Following a public consultation, route 129 was introduced on 3 June 2006 to provide a direct connection between Greenwich Millennium Village and Greenwich. The route originally ran between Greenwich and North Greenwich bus station and was operated by Travel London using single decker buses.

Route 129 was included in the sale of Travel London to Abellio London in May 2009.

On 4 June 2011, the contract for the route passed from Abellio London to Go-Ahead London subsidiary London Central, continuing to use single decker buses.

In June 2014, the route was fully converted to use double decker buses.
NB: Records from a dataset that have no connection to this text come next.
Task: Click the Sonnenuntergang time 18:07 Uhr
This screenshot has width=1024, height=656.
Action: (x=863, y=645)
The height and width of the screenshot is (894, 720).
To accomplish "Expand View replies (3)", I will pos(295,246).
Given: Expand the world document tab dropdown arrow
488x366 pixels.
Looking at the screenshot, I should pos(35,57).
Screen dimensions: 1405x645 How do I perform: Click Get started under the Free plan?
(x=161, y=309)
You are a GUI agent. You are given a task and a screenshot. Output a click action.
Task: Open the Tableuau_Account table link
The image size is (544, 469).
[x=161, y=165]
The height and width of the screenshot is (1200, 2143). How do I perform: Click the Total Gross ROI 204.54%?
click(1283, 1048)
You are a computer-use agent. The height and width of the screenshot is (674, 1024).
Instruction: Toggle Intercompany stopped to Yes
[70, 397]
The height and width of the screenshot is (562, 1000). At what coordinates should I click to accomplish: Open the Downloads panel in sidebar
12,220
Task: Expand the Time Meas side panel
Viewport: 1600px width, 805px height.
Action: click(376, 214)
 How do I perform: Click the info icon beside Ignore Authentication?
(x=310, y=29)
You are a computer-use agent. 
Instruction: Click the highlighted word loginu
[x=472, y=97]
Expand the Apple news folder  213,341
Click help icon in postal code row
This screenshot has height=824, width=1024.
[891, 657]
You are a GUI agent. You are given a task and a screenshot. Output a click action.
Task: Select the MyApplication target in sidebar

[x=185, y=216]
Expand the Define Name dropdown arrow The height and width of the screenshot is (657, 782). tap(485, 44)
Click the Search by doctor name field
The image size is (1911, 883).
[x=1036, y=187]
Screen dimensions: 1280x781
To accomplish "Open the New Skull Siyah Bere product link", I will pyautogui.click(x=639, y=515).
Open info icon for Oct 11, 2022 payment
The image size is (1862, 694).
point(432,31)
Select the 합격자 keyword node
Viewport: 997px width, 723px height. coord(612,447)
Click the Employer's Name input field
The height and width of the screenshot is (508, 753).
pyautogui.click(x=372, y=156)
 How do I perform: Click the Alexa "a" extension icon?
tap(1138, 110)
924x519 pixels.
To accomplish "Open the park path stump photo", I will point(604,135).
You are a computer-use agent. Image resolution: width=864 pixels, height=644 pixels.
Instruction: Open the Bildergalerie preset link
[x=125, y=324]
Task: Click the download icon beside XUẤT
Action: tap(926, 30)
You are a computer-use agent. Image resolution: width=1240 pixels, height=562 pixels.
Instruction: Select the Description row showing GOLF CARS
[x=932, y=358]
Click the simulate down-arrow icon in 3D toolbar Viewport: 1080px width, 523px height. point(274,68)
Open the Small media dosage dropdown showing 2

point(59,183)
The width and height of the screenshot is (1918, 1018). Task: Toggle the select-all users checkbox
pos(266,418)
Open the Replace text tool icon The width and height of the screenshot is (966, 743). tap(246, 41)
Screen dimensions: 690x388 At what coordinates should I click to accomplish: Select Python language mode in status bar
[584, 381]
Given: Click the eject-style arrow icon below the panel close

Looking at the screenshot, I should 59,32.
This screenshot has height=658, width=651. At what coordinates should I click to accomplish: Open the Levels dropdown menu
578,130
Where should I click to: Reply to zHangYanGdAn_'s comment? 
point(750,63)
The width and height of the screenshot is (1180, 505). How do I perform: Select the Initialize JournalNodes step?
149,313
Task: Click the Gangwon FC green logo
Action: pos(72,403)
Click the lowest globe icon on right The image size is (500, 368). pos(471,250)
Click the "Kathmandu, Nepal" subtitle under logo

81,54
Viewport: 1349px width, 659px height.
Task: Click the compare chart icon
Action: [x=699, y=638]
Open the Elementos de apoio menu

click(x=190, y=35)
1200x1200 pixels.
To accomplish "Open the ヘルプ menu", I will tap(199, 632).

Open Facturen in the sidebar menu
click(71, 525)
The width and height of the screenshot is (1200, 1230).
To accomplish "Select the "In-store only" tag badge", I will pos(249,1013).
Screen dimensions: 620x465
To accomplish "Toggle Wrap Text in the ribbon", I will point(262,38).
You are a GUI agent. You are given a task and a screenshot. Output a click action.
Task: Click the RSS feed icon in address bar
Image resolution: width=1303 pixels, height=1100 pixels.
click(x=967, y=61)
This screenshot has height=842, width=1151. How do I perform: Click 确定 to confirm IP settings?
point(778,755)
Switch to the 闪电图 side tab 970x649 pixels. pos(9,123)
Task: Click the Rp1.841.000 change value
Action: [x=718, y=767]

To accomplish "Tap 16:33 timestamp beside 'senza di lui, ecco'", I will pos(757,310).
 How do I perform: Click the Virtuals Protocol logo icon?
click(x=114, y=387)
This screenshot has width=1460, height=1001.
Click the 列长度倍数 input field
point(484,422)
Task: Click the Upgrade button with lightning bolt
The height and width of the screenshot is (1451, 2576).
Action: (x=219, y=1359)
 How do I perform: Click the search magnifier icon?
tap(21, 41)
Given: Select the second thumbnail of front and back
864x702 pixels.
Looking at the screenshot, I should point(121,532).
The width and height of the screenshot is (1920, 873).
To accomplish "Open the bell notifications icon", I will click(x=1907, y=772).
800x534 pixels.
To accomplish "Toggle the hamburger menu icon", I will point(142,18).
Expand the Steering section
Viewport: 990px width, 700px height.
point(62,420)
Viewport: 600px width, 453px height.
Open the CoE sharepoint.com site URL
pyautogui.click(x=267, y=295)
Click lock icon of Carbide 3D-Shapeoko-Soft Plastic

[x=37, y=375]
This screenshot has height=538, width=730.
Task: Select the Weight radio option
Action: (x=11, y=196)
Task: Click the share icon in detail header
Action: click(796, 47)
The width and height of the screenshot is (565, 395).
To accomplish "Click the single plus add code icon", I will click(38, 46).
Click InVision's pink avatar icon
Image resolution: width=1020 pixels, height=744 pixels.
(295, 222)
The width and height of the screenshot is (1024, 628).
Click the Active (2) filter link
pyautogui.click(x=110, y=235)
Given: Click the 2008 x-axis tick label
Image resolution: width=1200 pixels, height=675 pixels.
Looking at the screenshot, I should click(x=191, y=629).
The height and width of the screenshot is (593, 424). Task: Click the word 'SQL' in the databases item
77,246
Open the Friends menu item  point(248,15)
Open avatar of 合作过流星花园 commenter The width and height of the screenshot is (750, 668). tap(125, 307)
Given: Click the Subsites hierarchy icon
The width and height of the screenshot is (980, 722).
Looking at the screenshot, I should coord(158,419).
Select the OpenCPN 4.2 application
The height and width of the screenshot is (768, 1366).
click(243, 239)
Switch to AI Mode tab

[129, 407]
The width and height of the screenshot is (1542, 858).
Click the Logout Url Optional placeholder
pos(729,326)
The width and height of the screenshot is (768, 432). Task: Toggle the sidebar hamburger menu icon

In July 2017, Transport for London opened a public consultation proposing for the route to be extended from Greenwich to Lewisham Shopping Centre in order to support the opening of the Elizabeth line. This change was implemented on 14 May 2022, partially replacing route 180.

In November 2022, Transport for London opened a public consultation proposing for the route to be extended from North Greenwich bus station to Gallions Reach via Silvertown, London City Airport and Beckton as part of the Silvertown Tunnel bus network. In March 2023, it was confirmed that the extension would go ahead and it was implemented on 7 April 2025, the same day as the opening of the Silvertown Tunnel. On the same day, the contract for the route was transferred within Go-Ahead London from London Central to Blue Triangle.

==Current route==
Route 129 operates via these primary locations:
- Lewisham Shopping Centre
- Lewisham station
- Greenwich station
- Greenwich Cutty Sark
- Maze Hill
- Greenwich Millennium Village
- North Greenwich bus station for North Greenwich station
- West Silvertown station
- Pontoon Dock station
- London City Airport
- Beckton bus station for Beckton station
- Gallions Reach station
- Gallions Reach Great Eastern Quay

==Operation==
The route operates at a frequency of a bus every eight minutes on weekdays, every 10 minutes on Saturdays and every 12 minutes during the evenings and on Sundays.

Like all bus services using the Silvertown Tunnel, the service is operated using zero emission battery electric buses. Originally, the service was to be free to use for all passengers until at least April 2026. In February 2026, this was extended by a further seven weeks with free travel applying until the end of 26 May 2026.

==Previous route 129==
The route number 129 was previously used for a service running between Claybury Broadway and Becontree Heath. This service was withdrawn on 26 June 2004, being replaced by sections of routes 128 and 150.